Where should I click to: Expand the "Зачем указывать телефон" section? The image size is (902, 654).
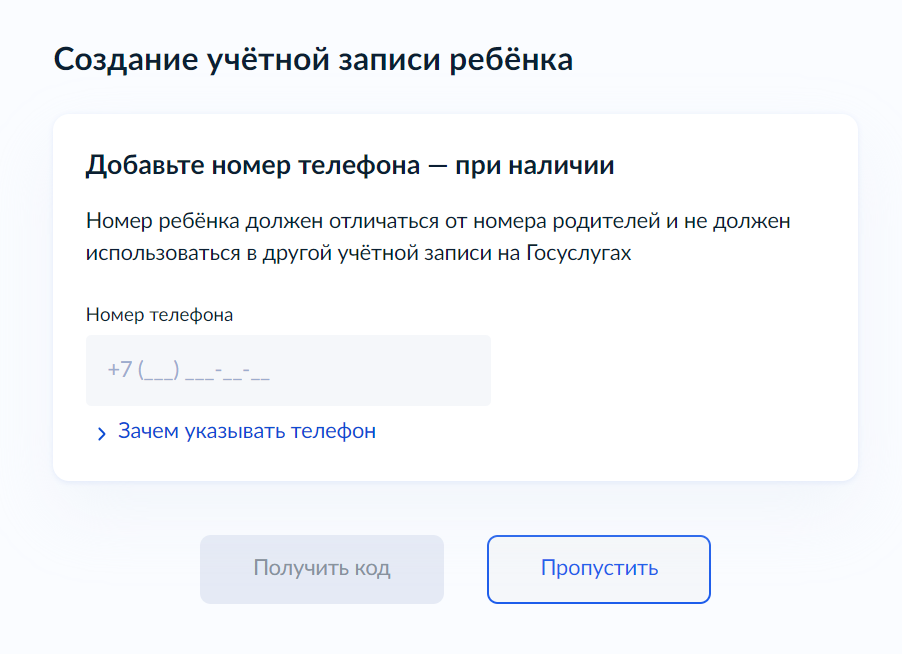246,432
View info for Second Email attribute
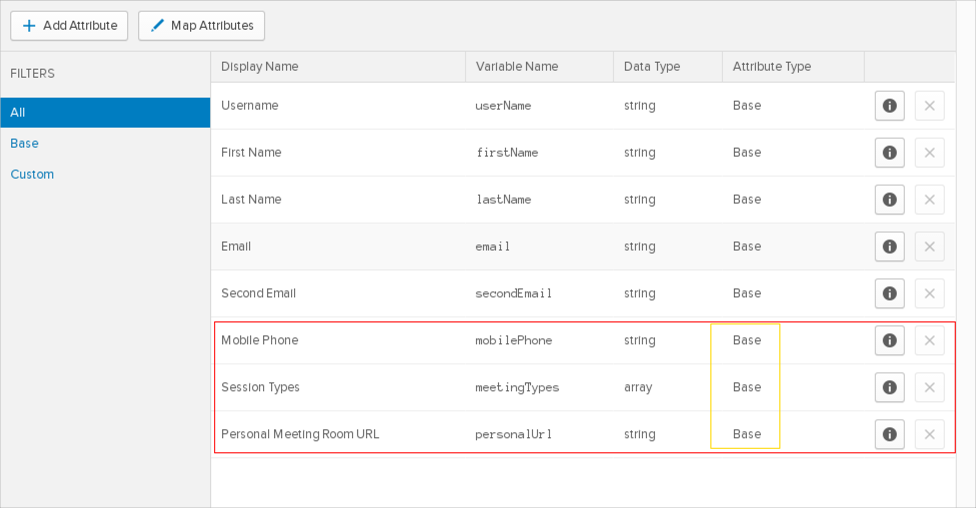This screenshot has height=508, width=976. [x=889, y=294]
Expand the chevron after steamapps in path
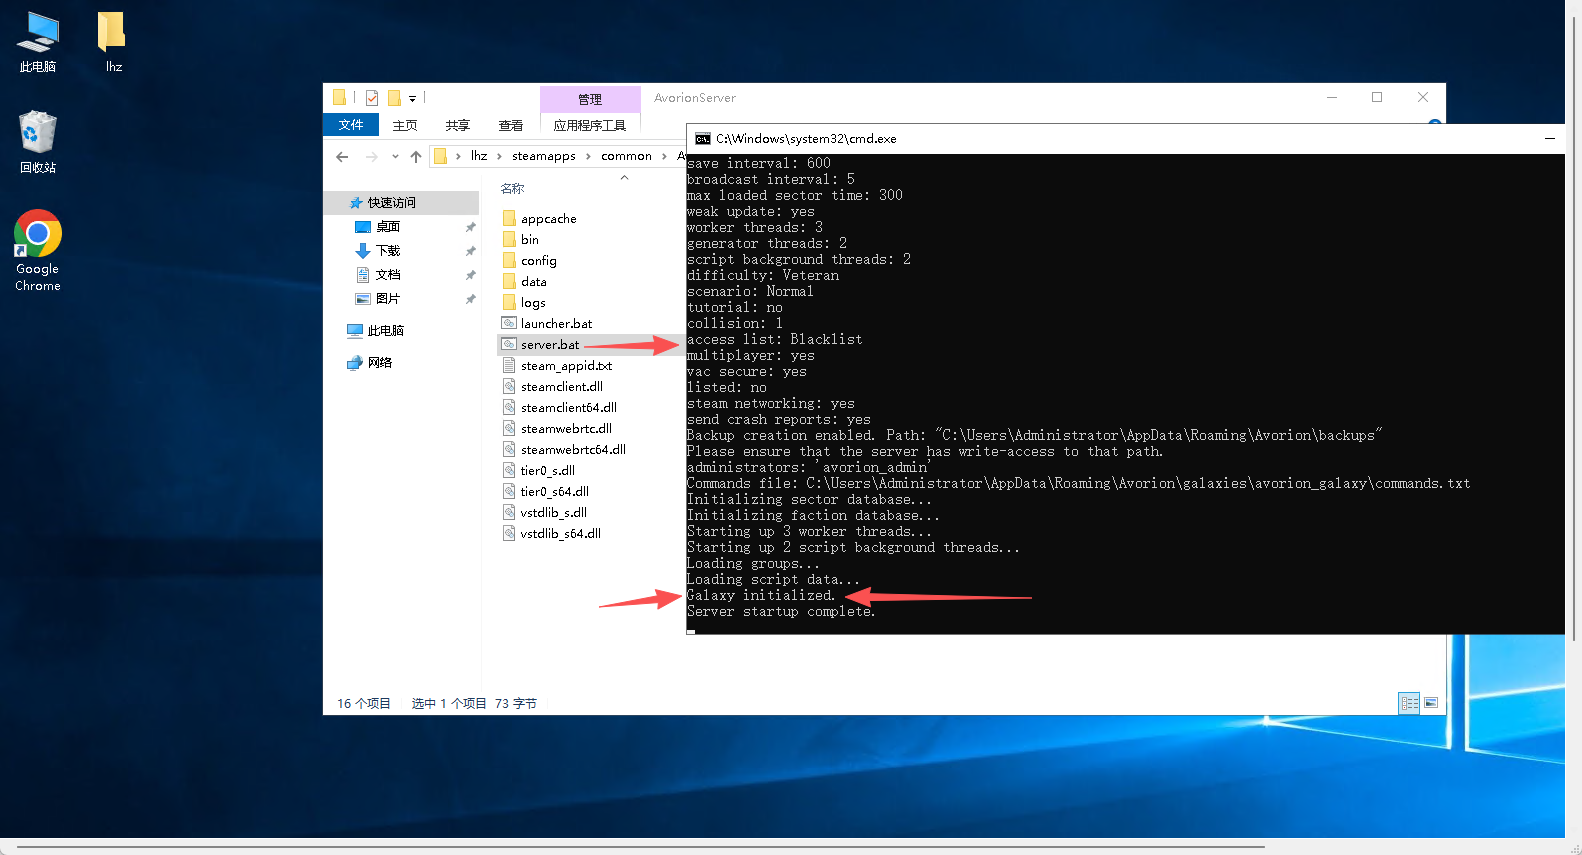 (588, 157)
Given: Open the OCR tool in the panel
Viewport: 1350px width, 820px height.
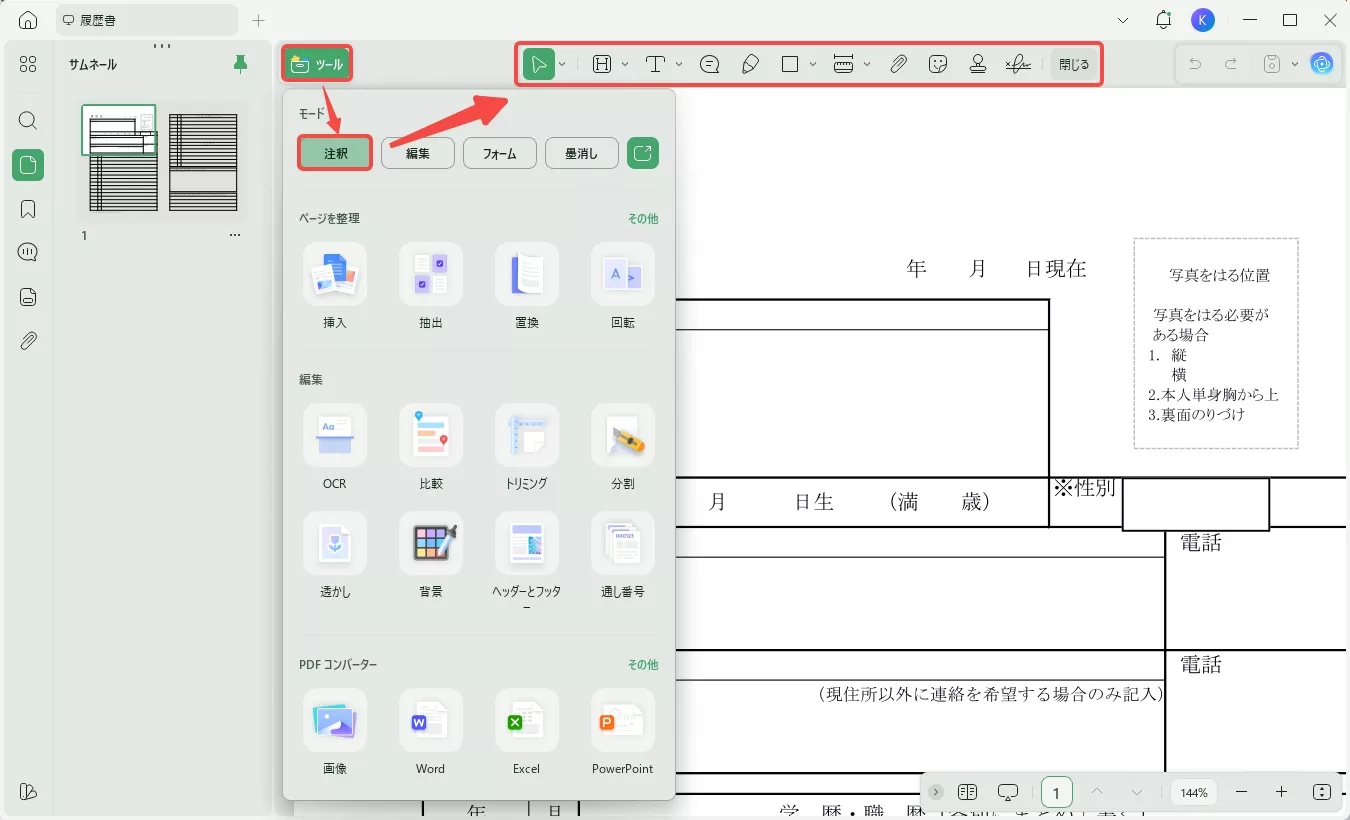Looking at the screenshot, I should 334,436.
--*--
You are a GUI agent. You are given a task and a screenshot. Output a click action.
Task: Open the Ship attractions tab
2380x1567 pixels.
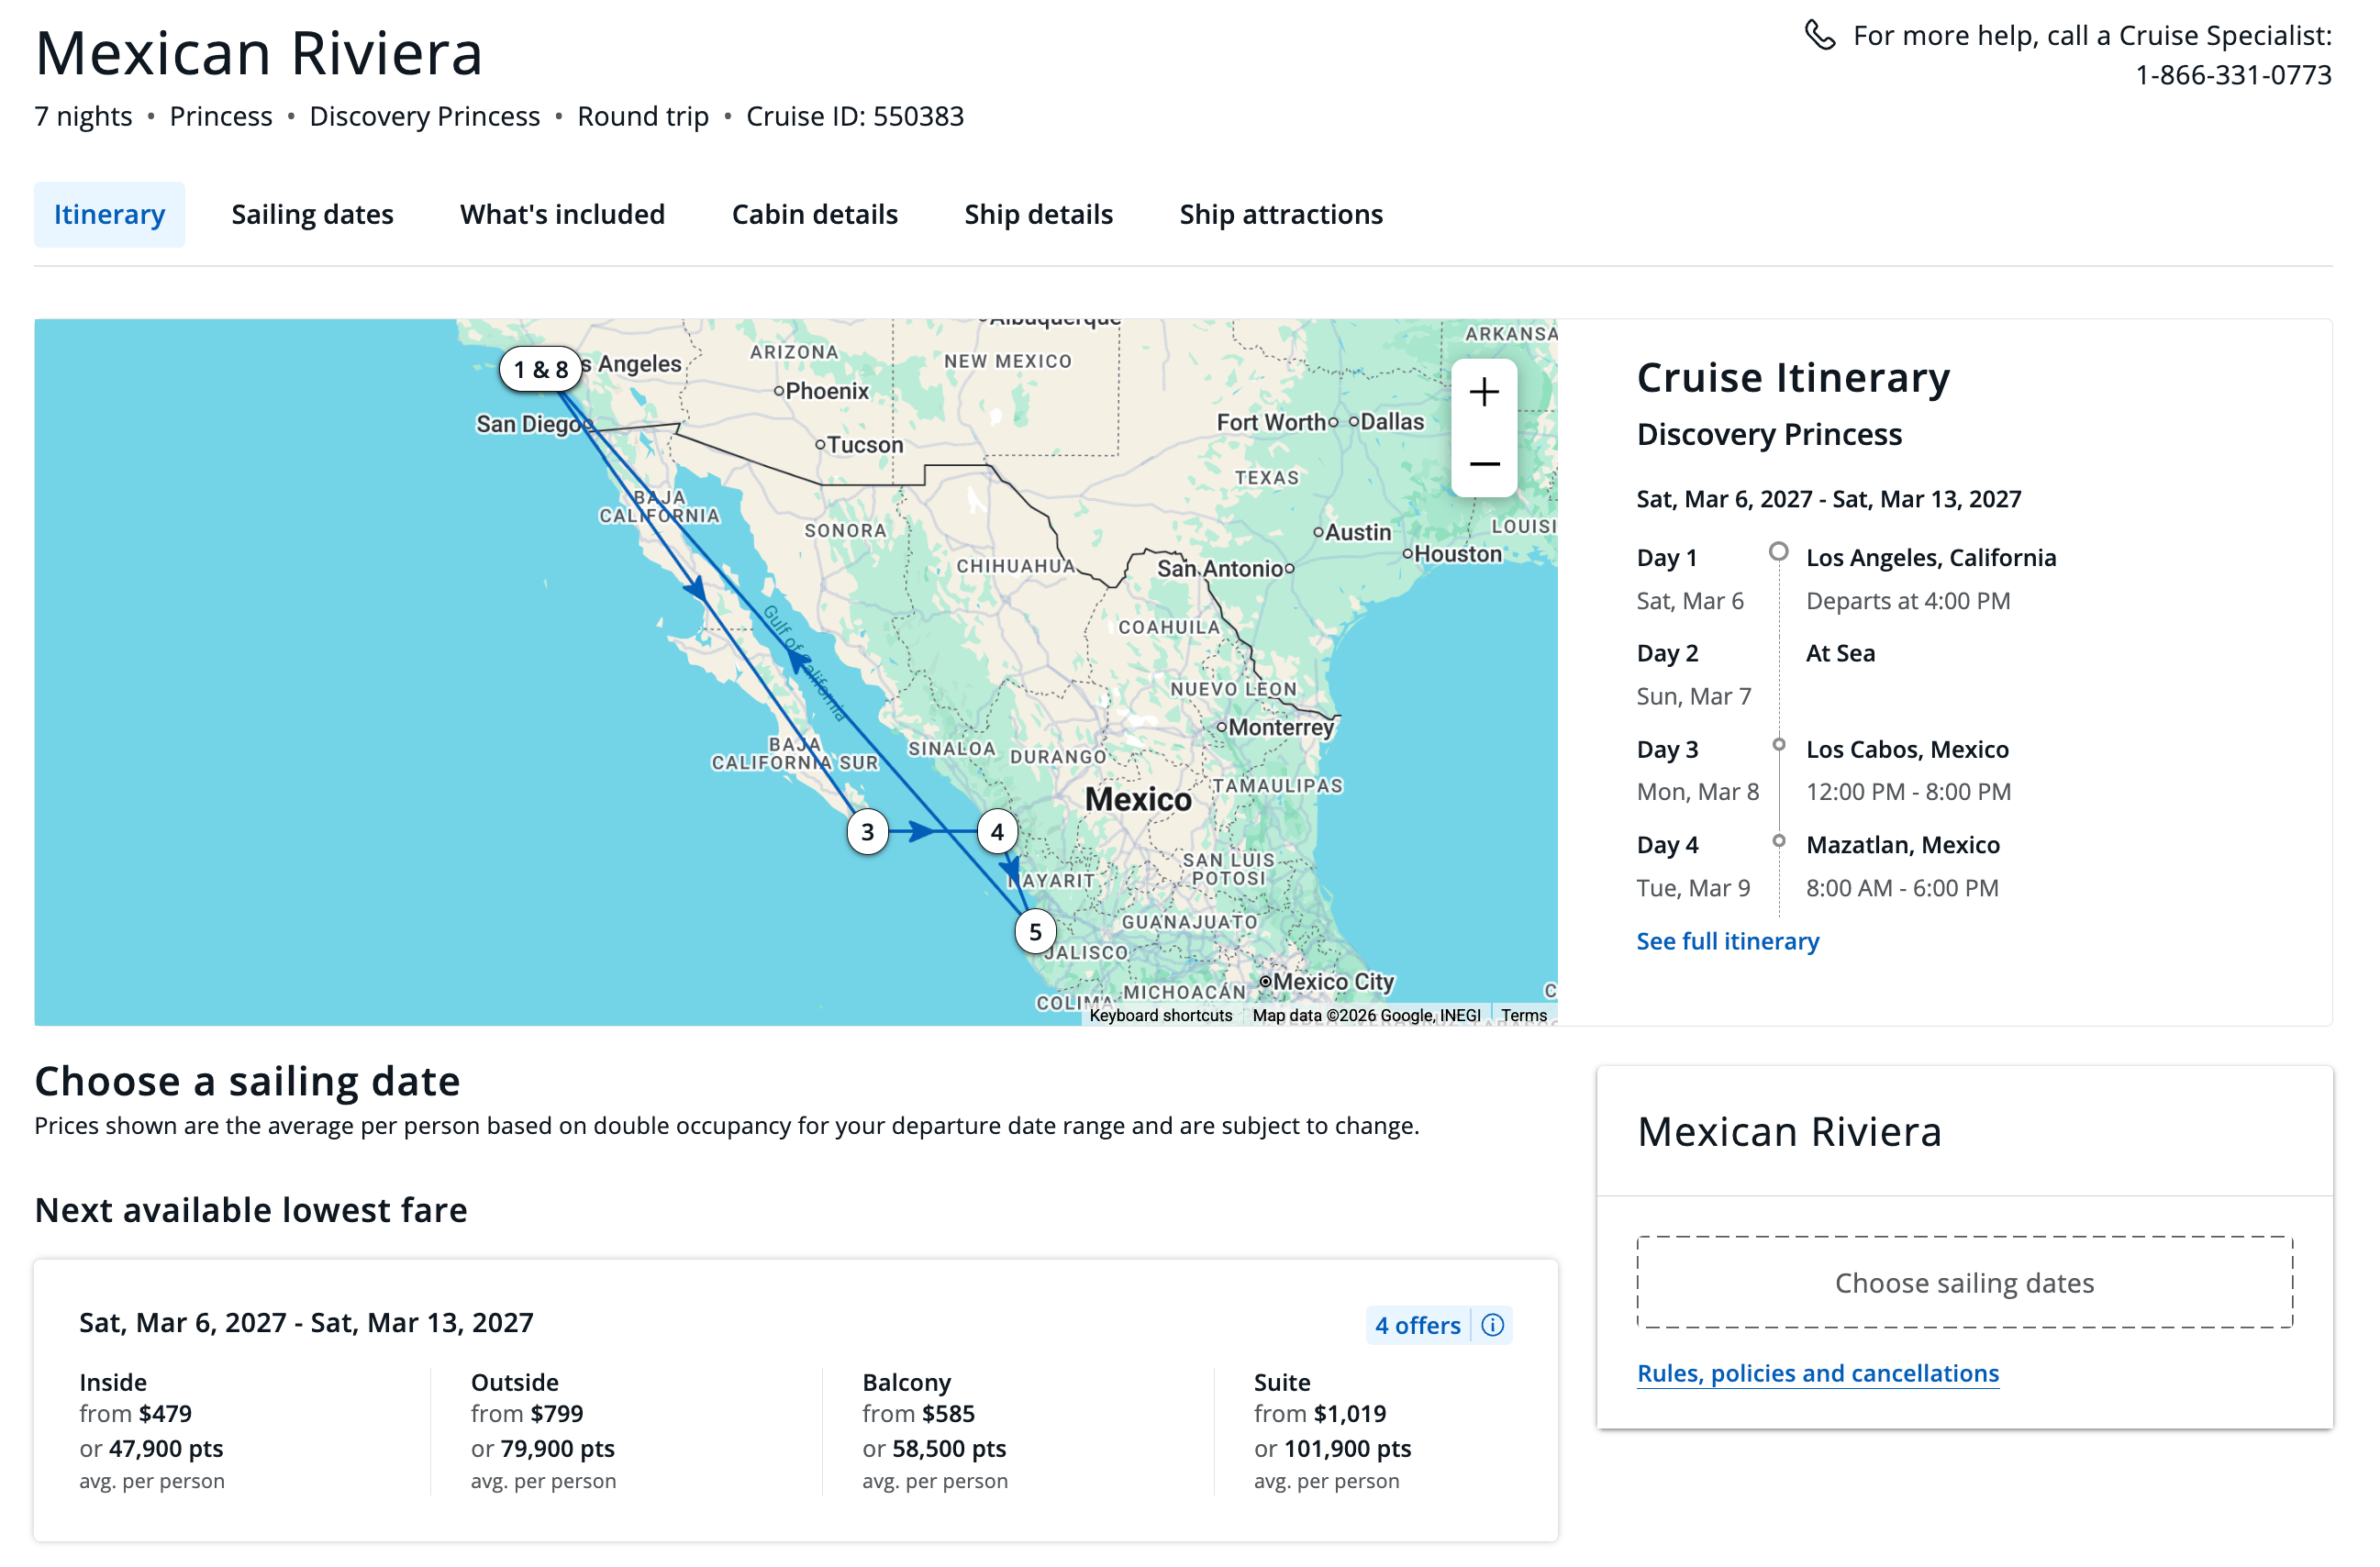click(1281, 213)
--*--
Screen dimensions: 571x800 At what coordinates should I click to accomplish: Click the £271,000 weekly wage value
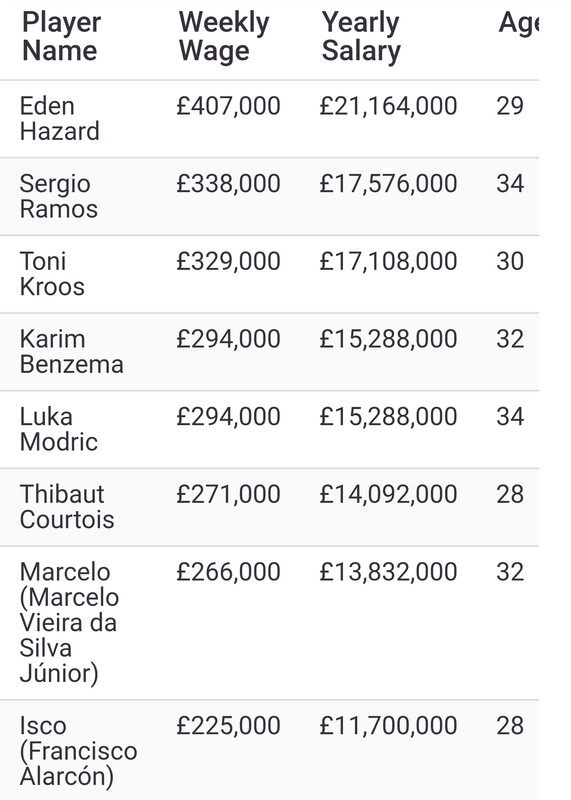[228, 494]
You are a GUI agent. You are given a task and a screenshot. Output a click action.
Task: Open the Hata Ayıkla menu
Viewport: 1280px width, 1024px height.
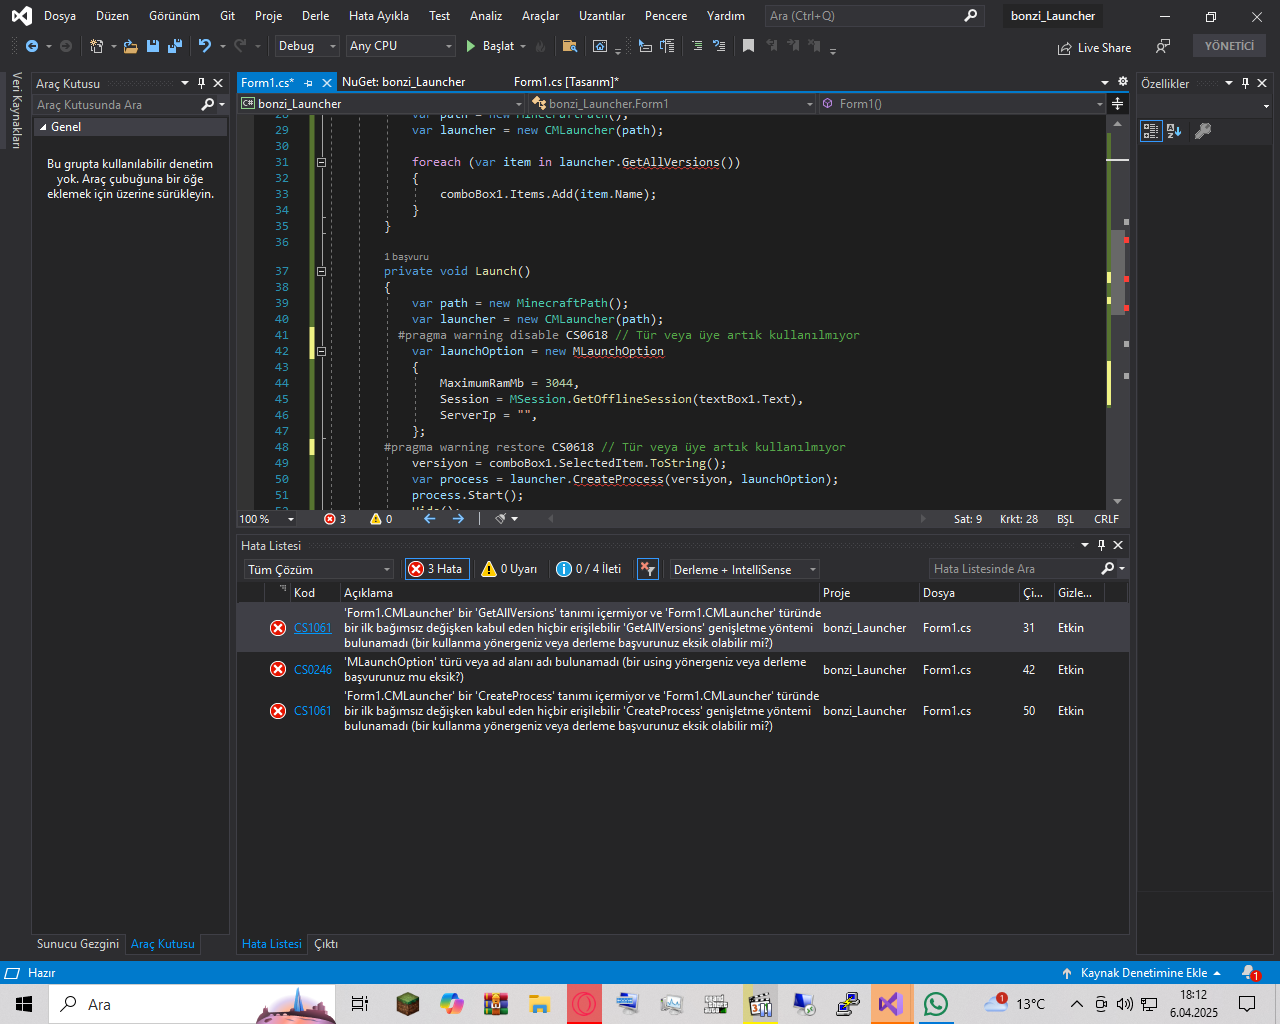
--*--
TASK DETAILS →
Edit everything in the listing from the line containing "Expand the chevron after steamapps in path" down to the line containing "Looking at the screenshot, I should 334,436." by putting "sidebar" in place of "panel" and changing nothing else. Return only those lines, and leave the pictures out.

EXERCISE RESULT →
Expand the chevron after steamapps in path
 (588, 157)
Given: Open the OCR tool in the sidebar
Viewport: 1350px width, 820px height.
Looking at the screenshot, I should 334,436.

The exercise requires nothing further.